Ein weiteres Plus dieser Erzählung ist eine ungewöhnliche Perspektive, denn alle bisherigen Romane, die ich zur Thematik Mutter-Tochter-Beziehungen gelesen haben, schildern zwar oft ein Unverständnis der beiden füreinander und eine klare Abgrenzung voneinander, aber hier liegt der Handlungsschwerpunkt eindeutig auf der Mutter und ihrer fehlenden Liebe zur Tochter. Es gibt einige Stellen im Text, da spricht die Heranwachsende ihre Mutter direkt darauf an, warum sie ihr keine Liebe entgegenbringen kann, warum sie ihre Tochter so sehr hasst. Und tatsächlich, die Mutter schreibt oftmals den Satz „Ich hasse sie“. Dennoch schafft es dieser Roman, dass man als Leser gewissermaßen wertungsfrei bleiben möchte und stattdessen lieber gefesselt der eigentlichen Handlung folgt, die ich mir übrigens auch absolut spannend in einer Verfilmung vorstellen könnte.

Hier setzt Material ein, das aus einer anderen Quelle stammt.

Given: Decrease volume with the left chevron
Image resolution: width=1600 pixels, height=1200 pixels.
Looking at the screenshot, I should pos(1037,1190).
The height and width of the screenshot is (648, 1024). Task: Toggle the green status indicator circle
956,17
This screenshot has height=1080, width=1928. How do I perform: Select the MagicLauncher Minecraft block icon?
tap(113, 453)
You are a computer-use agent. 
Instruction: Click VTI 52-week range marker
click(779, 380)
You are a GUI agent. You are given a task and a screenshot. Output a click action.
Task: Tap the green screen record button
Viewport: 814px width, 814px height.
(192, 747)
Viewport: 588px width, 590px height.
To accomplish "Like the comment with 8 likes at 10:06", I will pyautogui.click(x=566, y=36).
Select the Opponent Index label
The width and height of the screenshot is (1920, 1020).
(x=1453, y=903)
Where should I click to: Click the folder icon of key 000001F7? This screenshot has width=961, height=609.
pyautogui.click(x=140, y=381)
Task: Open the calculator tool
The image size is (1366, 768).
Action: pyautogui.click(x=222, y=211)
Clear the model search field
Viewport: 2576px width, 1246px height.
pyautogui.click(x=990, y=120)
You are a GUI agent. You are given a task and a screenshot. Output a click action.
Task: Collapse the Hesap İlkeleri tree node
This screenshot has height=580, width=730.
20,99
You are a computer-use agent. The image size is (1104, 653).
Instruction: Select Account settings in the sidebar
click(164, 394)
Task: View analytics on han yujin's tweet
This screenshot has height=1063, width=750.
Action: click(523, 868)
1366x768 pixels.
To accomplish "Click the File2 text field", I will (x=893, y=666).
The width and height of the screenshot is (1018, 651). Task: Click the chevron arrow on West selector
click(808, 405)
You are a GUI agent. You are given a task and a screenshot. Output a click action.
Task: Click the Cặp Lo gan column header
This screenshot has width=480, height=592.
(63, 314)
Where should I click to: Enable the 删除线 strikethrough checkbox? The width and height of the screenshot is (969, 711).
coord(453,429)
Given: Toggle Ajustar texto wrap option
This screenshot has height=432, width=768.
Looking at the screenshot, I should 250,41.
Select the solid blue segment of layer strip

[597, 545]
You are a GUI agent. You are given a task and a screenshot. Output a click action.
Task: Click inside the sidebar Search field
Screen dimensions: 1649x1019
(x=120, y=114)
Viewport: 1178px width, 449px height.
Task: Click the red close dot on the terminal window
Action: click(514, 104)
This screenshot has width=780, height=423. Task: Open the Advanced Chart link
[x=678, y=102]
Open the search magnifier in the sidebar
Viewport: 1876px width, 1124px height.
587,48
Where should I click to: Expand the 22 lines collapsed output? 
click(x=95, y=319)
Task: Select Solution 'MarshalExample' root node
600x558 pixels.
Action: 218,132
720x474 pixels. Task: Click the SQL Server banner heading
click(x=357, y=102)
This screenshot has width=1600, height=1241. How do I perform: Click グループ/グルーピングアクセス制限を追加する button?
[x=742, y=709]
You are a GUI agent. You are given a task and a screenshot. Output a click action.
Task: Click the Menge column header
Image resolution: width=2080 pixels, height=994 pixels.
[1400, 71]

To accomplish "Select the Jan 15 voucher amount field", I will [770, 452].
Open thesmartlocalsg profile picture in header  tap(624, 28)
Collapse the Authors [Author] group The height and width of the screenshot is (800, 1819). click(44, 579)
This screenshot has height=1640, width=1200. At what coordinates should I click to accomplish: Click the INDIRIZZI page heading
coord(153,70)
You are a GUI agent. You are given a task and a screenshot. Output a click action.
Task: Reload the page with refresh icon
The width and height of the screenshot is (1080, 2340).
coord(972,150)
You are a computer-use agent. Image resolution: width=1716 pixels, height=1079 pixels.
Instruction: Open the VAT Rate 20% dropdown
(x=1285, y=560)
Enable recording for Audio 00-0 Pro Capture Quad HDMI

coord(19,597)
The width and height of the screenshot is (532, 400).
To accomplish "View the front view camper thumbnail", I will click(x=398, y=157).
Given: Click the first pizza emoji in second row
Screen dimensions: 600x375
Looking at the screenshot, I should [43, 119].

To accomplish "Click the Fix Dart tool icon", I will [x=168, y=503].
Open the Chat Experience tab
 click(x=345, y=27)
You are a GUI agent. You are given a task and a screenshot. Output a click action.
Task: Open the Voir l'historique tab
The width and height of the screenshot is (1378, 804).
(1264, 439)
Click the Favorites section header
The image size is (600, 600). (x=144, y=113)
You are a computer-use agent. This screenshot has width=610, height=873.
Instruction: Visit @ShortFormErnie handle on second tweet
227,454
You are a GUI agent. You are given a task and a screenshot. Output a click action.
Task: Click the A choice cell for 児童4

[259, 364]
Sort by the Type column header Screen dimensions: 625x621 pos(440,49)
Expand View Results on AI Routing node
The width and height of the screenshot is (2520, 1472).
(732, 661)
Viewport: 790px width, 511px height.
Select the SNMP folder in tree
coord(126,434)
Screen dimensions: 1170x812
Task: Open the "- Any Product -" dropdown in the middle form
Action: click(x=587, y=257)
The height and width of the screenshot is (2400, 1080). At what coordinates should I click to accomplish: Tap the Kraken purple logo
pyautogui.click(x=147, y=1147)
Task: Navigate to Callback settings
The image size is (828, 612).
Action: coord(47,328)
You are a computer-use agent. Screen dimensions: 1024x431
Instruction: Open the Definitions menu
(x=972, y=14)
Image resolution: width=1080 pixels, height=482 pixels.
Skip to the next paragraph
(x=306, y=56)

Etwas störend empfand ich die gewählte Briefform, gerade im Schriftbild wirkt die 2. Person Singular im Präteritum äußerst umständlich und etwas sperrig, ganz anders als der Inhalt selbst aber doch so, dass es mir gerade in den Erzählpassagen ohne wörtliche Rede negativ aufgefallen ist.
Fazit
Ganz klar hier werden es 5 Lesesterne und eine absolute Leseempfehlung, denn diese Geschichte punktet mit einer großen Authentizität, wirbelt eine Vielzahl an Gedanken auf, fasziniert und verschreckt gleichermaßen und liest sich stellenweise so atemlos wie ein guter Thriller. Es ist ein gekonnter Mix aus Spannungsmomenten, gepaart mit tiefen Emotionen und sehr menschlichen Verhaltensweisen. Immer wieder regt der Text zum Nachdenken an und lässt Fragen aufkommen: Wie gehe ich selbst mit der Mutterrolle um? Warum haben es ungeliebte Kinder so schwer und ist das alles wirklich so ausschlaggebend für die nächste Generation? Ich glaube dieses Buch hätte mir zu einer anderen Zeit im Leben Bauchschmerzen bereitet, denn kurz nach einer Entbindung mit ähnlichen Fragen im Herzen, wie die Erzählerin wirkt das sicherlich verstörend – mit dem entsprechenden Abstand ist es allerdings ein literarischer Leckerbissen und ziemlich weit oben auf der Liste meiner Lieblingsbücher, also ein Jahreshighlight allemal!